Mayor of Paris Takes an Olympian Plunge in a Beautified Seine
After multiple delays caused by a combination of torrential rain and torrid domestic politics, Anne Hidalgo, the mayor of Paris, took to the cleaned-up waters of the Seine on Wednesday, fulfilling a promise that has become a symbol of the Paris Olympics.
With the Games just nine days away, on the kind of perfect Paris morning that inspires wonder, Ms. Hidalgo, a socialist who has pursued the ecological transformation of the city, stepped down into the murky river that will be a focal point of the Olympics.
A vast engineering project, costing some $1.5 billion over the past several years, has stanched the flow of sewage and industrial waste into the Seine. The result is a river that is clean enough for several Olympic events — including the triathlon and two 10-kilometer swimming events — to be held in it and for the opening ceremony involving a flotilla of boats carrying thousand of athletes to take place on it.
As crowds looked on from the riverbanks and bridges, Ms. Hidalgo, 65, in goggles and a black wet suit, swam the crawl rapidly downstream, accompanied by Tony Estanguet, head of the Paris Olympics Committee and a three-time Olympic gold medalist as a slalom canoeist.
After much rain in the past two months, the river is still flowing at about three times its normal speed.

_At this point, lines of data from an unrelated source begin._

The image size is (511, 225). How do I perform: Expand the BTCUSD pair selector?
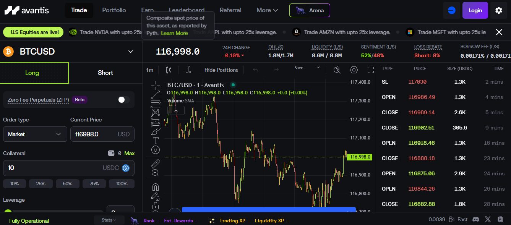click(x=131, y=52)
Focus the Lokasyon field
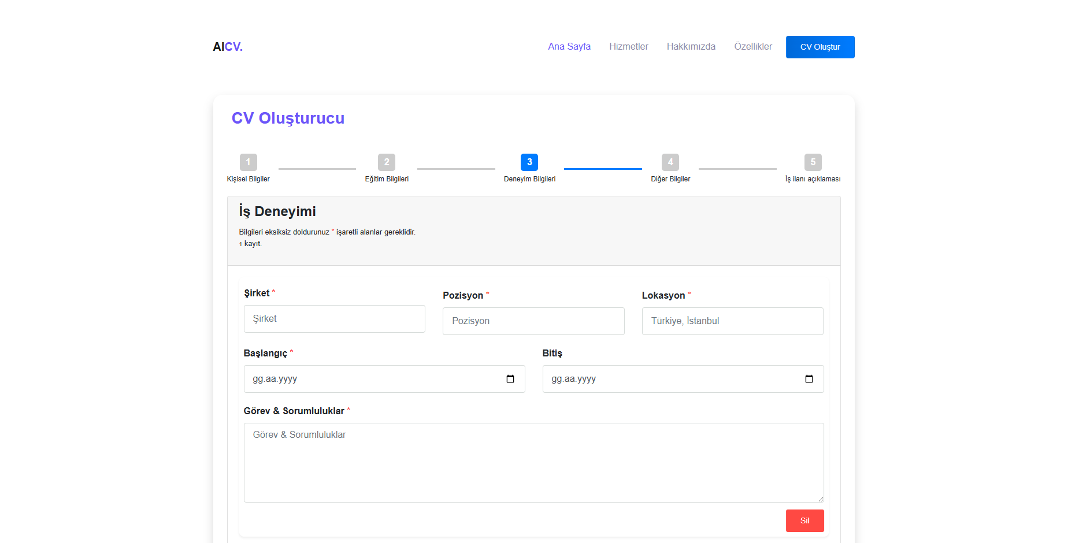The image size is (1068, 543). (732, 321)
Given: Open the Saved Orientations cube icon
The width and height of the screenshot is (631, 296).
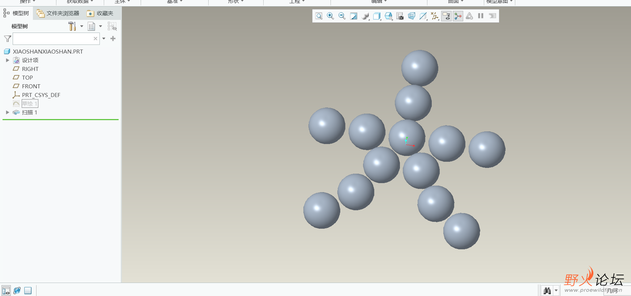Looking at the screenshot, I should tap(377, 16).
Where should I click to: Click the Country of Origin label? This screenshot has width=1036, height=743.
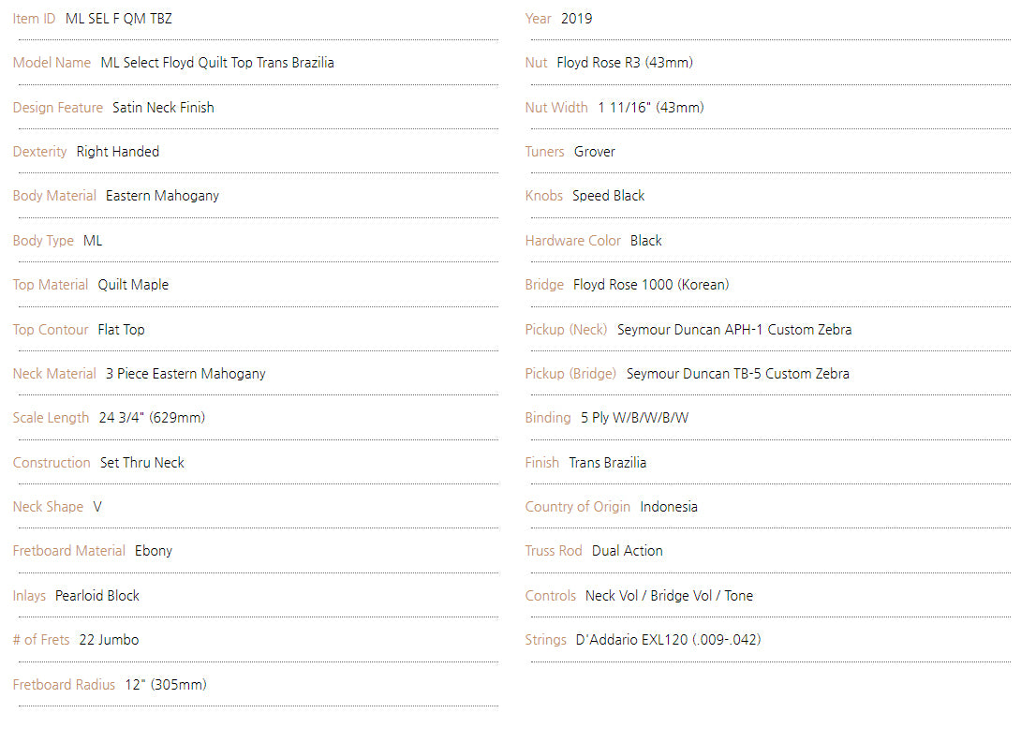[x=577, y=507]
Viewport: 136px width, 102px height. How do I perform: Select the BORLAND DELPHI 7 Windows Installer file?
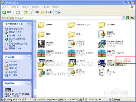102,44
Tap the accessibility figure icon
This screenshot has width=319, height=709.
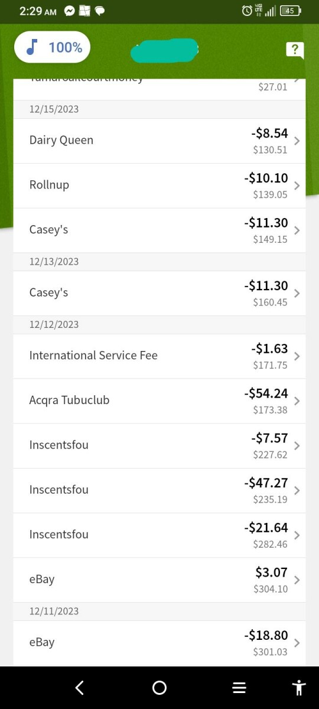[x=300, y=687]
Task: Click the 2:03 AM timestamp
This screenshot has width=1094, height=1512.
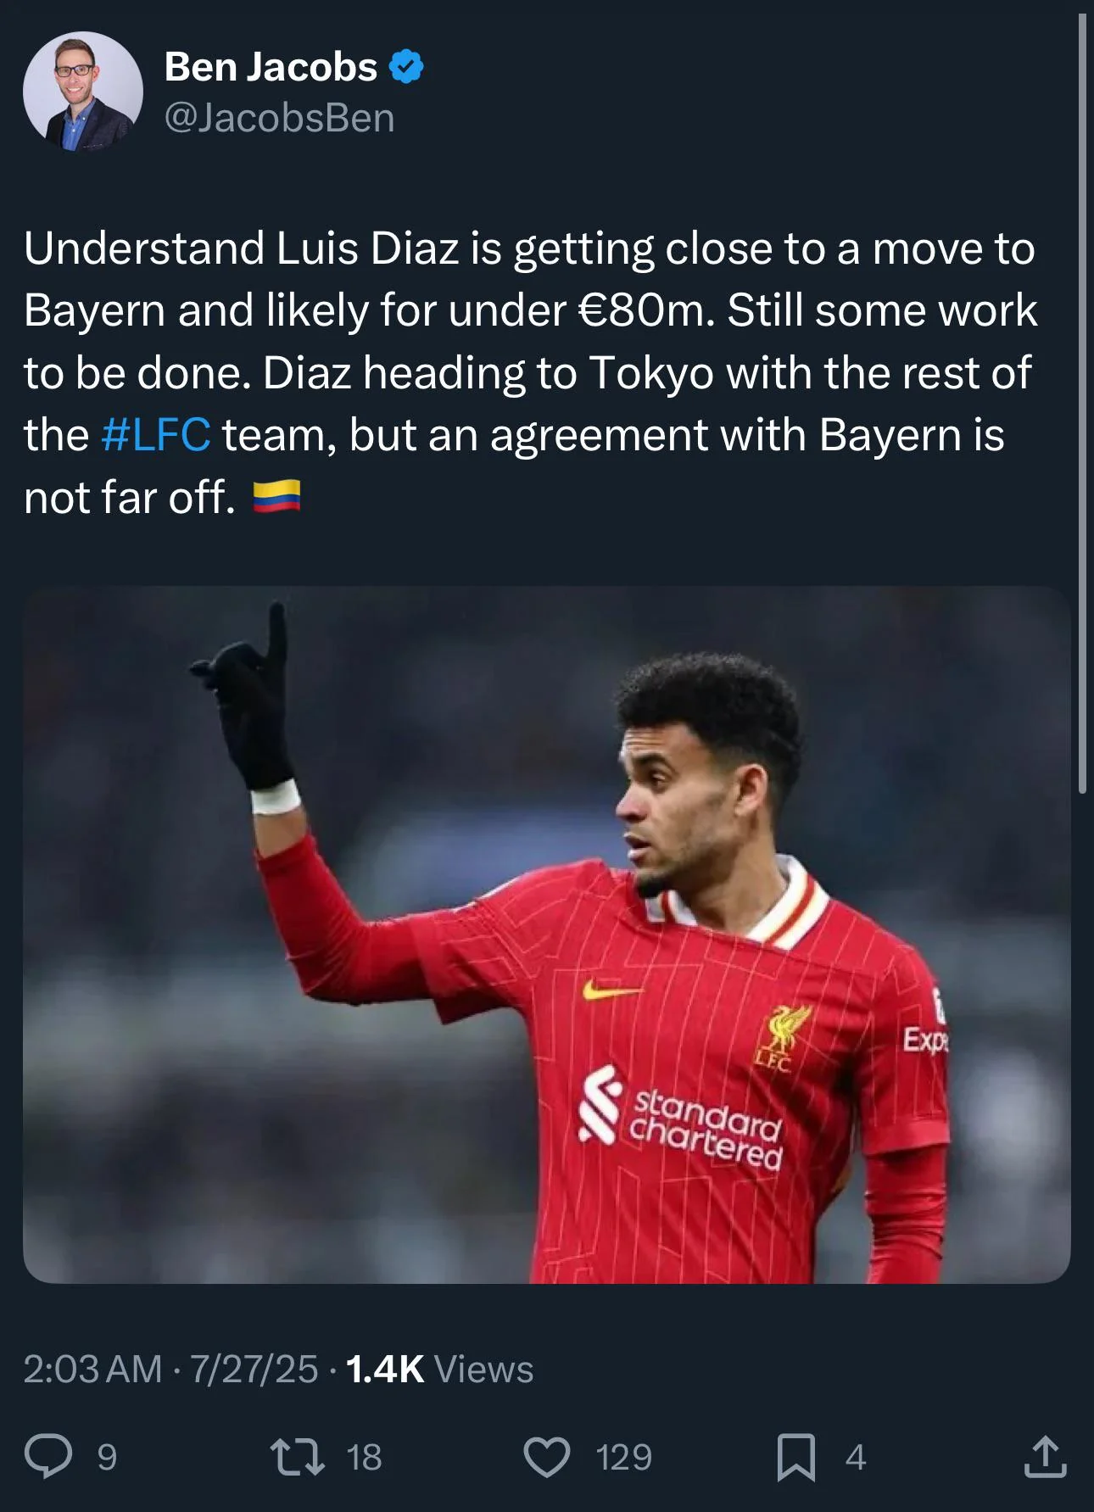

Ms. Hidalgo’s initial plan to swim on June 23 was postponed because of the level of the river and the bacteria in it. The swim was put back to June 30. But that idea was blown out of the water by President Emmanuel Macron’s surprise move to hold snap parliamentary elections that day — a decision Ms. Hidalgo deplored. “Why ruin this beautiful moment?” she said, alluding to how the vote would encroach on the Olympics.